(Entries for locating text and elements)
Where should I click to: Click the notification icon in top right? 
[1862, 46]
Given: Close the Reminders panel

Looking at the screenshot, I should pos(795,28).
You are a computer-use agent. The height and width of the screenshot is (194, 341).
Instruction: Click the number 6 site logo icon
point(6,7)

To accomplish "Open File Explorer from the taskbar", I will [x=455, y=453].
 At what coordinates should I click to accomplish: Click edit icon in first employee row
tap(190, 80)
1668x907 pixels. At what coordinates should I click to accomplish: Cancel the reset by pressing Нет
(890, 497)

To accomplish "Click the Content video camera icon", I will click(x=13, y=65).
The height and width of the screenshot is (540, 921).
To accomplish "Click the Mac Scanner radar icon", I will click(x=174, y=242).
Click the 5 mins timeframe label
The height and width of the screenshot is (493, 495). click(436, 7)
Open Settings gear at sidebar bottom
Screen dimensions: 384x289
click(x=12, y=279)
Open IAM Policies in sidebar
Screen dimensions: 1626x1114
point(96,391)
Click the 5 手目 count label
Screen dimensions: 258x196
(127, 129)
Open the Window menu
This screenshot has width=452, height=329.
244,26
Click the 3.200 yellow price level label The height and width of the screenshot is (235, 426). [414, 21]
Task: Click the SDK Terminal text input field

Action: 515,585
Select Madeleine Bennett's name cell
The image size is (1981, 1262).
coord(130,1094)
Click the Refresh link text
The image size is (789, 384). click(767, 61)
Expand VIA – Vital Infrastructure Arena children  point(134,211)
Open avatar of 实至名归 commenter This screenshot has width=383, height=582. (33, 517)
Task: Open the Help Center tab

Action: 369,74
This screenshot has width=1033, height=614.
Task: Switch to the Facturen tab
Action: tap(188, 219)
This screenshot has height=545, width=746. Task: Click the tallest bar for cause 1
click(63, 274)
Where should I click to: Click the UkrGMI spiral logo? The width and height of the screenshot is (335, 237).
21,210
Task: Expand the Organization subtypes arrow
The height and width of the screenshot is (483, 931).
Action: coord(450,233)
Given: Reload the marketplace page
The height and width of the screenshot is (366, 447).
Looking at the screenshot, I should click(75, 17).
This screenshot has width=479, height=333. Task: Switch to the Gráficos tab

◆ **Instructions to follow**: Print the records again word for word, beginning at the line that has "You are a computer-use" and stopping after the line that has "will [x=455, y=453].".

◆ **Exercise response**:
You are a computer-use agent. The height and width of the screenshot is (194, 341).
Instruction: Click the number 6 site logo icon
point(6,7)

To accomplish "Open File Explorer from the taskbar", I will [x=455, y=453].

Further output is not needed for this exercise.